The road climbs through the Superstition Mountains and offers views of canyons, rock formations, saguaros and other desert plant life. There are a few places to pull over and enjoy the scenic vistas.
Canyon Lake is one of four lakes formed by the damming of the Salt River. There are picnic and camping spots along the lake, a marina, a restaurant and a steamboat offering cruises around the lake.
Tortilla Flat was once a thriving stage coach stop. Present day Tortilla Flat features old west style buildings along a wooden boardwalk, a restaurant, an ice cream parlor and country store, and a schoolhouse museum. Population 6: the owners of the establishment.
The rustic decor of the restaurant. which serves Sonoran-style Mexican food, burgers, chili and sandwiches, includes walls papered with dollar bills. The outdoor BBQ patio features live bands each afternoon from December 26 to Easter. A small schoolhouse replica is a museum. There is also a collection of old, rusted tools and equipment.
Goldfield Ghost Town
Goldfield Ghost Town is at the start of the trail. We usually stop here on a way back into the city. Goldfield was a thriving mining town in the 1890s that declined when the vein of gold ore ran down. Today it has been resurrected as a tourist attraction, with old west buildings, stores, restaurants, mine tours, a narrow gauge railway, and a reptile exhibit. Staged gunfight presentations are scheduled on weekends. Given how busy the place can be with visiting families some days, the term Ghost Town seems a misnomer.

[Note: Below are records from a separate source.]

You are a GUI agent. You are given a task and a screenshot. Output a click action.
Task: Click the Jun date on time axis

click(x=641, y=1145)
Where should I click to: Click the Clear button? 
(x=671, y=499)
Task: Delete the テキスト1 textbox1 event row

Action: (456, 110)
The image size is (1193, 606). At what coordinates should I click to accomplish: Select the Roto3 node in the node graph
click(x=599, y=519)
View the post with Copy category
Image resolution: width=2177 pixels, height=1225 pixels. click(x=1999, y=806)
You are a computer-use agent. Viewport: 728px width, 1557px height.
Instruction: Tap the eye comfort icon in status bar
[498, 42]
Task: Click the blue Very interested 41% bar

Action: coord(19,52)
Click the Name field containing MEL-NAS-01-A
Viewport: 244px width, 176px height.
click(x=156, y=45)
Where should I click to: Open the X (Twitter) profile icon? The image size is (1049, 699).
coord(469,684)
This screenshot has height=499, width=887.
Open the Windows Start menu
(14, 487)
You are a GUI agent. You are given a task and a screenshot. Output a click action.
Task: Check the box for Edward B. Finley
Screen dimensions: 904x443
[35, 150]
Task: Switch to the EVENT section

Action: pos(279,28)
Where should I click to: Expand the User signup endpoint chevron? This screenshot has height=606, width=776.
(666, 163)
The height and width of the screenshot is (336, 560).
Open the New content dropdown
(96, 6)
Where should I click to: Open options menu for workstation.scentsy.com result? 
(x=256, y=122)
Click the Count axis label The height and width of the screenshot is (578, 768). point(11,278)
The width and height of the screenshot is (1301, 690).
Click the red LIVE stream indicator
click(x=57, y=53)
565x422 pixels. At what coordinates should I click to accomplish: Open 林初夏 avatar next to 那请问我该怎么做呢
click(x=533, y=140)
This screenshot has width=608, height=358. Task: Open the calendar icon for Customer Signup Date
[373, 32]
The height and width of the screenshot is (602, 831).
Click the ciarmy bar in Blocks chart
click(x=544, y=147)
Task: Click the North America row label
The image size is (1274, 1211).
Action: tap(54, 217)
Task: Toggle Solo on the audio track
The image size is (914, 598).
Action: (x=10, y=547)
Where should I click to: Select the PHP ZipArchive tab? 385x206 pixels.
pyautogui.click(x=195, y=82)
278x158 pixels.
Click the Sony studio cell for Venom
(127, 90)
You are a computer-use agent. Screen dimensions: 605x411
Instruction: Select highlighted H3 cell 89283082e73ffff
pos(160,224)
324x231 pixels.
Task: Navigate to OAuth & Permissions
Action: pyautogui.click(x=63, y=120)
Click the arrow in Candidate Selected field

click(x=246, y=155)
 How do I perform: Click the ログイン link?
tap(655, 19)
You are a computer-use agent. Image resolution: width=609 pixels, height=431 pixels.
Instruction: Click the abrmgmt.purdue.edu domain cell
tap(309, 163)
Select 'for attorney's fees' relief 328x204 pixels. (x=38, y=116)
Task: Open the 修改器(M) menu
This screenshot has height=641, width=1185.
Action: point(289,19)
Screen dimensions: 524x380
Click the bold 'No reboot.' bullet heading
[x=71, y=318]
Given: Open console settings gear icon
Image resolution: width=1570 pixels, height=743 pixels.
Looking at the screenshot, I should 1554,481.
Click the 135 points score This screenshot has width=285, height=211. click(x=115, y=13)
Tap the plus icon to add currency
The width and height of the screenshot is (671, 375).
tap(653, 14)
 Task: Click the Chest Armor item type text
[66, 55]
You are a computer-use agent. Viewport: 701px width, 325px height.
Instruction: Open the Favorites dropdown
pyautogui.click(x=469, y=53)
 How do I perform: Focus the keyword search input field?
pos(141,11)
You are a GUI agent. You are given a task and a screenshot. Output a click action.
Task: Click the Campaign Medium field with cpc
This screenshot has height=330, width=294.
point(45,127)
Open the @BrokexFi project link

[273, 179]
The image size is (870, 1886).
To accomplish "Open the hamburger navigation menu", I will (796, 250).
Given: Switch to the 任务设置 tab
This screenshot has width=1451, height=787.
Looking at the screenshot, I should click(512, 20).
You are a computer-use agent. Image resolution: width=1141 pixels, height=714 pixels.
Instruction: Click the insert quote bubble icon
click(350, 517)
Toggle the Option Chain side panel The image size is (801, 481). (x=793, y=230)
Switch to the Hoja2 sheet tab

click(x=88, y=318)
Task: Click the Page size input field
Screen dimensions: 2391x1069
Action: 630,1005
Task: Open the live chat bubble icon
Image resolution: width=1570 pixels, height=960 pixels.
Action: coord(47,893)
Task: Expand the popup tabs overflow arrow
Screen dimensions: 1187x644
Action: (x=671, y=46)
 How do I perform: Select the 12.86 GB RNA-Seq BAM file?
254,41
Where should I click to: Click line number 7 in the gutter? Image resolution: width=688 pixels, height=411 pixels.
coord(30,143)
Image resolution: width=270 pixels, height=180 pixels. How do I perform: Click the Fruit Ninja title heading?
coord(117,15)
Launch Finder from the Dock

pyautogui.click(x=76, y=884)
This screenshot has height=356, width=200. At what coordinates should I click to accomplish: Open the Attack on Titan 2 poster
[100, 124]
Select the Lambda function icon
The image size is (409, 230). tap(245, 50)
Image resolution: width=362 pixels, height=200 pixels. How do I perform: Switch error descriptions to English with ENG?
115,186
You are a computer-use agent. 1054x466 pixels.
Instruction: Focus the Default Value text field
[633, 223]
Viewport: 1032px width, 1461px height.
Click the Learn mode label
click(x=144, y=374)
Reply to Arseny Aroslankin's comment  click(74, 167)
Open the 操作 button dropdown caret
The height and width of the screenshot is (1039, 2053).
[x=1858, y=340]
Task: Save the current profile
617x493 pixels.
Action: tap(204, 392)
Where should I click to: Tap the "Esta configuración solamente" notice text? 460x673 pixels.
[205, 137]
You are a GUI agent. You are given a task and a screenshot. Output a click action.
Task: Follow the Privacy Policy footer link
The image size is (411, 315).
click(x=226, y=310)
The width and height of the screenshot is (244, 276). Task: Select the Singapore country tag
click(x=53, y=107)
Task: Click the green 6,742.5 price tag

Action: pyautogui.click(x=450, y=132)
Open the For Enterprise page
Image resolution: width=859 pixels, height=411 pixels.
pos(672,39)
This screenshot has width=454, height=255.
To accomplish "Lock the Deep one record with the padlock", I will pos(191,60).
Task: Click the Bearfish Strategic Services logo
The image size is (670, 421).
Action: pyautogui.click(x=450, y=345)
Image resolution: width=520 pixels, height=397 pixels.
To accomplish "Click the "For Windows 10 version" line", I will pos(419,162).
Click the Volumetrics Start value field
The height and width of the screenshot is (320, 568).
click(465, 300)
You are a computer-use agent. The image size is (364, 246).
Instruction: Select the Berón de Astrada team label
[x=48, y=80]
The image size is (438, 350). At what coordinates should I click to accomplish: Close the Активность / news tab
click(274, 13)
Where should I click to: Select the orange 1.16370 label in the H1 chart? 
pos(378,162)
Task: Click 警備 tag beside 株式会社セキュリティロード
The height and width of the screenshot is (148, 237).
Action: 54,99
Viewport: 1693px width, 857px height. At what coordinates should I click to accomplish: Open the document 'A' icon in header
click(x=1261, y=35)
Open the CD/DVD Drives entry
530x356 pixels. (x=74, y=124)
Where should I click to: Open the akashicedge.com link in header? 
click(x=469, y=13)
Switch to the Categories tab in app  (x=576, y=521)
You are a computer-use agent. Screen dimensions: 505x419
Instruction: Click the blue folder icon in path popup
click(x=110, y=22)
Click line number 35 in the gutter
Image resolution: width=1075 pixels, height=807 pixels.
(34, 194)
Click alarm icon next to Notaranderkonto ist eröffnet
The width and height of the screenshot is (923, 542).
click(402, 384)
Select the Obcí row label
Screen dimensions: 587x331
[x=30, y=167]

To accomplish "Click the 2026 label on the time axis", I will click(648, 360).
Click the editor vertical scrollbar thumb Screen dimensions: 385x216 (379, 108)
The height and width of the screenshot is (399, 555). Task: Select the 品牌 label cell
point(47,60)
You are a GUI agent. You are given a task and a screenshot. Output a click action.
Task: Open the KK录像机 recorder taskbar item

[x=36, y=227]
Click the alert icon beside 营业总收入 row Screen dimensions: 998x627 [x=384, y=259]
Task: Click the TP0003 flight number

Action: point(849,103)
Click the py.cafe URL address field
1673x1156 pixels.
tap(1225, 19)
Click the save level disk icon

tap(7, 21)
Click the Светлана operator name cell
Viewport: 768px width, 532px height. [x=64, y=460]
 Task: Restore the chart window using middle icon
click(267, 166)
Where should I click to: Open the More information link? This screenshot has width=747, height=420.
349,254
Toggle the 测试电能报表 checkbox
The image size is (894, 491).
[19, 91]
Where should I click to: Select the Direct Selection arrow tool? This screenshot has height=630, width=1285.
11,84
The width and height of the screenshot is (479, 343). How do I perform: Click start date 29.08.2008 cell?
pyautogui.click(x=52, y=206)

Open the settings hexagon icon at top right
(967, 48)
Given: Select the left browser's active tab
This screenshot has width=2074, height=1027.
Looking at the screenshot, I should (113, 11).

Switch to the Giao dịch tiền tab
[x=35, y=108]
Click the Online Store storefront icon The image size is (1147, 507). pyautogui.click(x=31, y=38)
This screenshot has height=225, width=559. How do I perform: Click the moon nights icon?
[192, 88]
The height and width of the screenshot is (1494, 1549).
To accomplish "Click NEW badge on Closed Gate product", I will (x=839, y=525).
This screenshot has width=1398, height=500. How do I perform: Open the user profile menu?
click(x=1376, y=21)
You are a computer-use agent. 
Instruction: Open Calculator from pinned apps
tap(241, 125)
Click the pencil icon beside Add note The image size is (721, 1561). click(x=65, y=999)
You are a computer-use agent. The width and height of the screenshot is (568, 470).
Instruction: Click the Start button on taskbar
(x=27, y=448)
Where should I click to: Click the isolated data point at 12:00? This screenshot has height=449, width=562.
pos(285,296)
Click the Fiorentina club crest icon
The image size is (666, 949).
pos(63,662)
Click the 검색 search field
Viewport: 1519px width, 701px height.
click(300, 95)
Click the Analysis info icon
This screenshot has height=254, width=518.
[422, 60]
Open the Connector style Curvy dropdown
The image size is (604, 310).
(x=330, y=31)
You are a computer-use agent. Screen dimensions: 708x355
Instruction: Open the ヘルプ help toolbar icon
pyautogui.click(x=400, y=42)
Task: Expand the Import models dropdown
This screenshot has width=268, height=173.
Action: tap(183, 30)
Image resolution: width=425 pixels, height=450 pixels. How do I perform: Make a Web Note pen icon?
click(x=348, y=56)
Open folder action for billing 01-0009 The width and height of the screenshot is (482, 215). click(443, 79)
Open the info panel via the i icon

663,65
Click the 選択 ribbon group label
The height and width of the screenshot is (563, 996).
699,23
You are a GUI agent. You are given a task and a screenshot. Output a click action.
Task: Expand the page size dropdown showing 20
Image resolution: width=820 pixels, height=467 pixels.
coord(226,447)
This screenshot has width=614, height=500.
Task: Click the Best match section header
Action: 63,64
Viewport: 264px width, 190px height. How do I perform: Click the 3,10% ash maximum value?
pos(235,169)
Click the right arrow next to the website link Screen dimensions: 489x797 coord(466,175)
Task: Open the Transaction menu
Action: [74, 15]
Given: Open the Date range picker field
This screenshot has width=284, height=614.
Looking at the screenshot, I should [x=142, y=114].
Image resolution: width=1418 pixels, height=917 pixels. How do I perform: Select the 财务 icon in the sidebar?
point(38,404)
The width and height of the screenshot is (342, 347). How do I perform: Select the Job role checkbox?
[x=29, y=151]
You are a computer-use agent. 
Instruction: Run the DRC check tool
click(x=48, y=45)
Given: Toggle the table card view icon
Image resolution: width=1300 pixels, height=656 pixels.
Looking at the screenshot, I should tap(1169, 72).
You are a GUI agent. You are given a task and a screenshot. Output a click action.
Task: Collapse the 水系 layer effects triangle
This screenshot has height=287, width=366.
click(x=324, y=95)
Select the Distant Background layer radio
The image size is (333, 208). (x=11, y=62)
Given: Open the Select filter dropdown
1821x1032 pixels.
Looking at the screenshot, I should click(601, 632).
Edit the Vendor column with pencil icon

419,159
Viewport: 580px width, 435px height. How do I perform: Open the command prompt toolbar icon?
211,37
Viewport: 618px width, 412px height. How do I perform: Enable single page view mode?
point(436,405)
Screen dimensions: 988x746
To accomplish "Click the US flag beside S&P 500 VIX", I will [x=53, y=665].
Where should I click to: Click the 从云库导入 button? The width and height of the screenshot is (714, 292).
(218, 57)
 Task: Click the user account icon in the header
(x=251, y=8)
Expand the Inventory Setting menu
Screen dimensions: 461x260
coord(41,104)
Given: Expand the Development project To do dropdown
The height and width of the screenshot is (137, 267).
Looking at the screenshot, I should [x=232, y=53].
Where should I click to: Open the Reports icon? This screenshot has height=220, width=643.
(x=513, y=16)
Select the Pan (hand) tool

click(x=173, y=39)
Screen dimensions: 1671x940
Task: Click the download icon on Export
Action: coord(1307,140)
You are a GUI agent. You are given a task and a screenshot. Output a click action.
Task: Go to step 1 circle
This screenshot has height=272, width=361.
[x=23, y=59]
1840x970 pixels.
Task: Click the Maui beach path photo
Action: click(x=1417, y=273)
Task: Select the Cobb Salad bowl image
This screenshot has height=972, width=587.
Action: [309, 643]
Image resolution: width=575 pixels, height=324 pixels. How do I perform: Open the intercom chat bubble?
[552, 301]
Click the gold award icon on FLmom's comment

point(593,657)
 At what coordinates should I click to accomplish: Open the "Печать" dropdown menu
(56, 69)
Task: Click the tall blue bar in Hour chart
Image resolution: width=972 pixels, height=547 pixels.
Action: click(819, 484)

Although Apache Trail is well traveled, it is not for the faint of heart. The road is windy, has steep grades and sheer drop-offs. The section between Tortilla Flat and Roosevelt Dam is especially challenging, with the road narrow, steep, and unpaved for a large section. hose who brave this section of the trail will be rewarded with views at Apache Lake, the impressive Roosevelt Dam and Roosevelt Lake.
Touring the Apache Trail can take a full day if you do the circle route and make a number of stops along the way. Or it can be as short as two to three hours if you only go as far as Tortilla Flat, stopping perhaps for lunch and some picture taking along the way.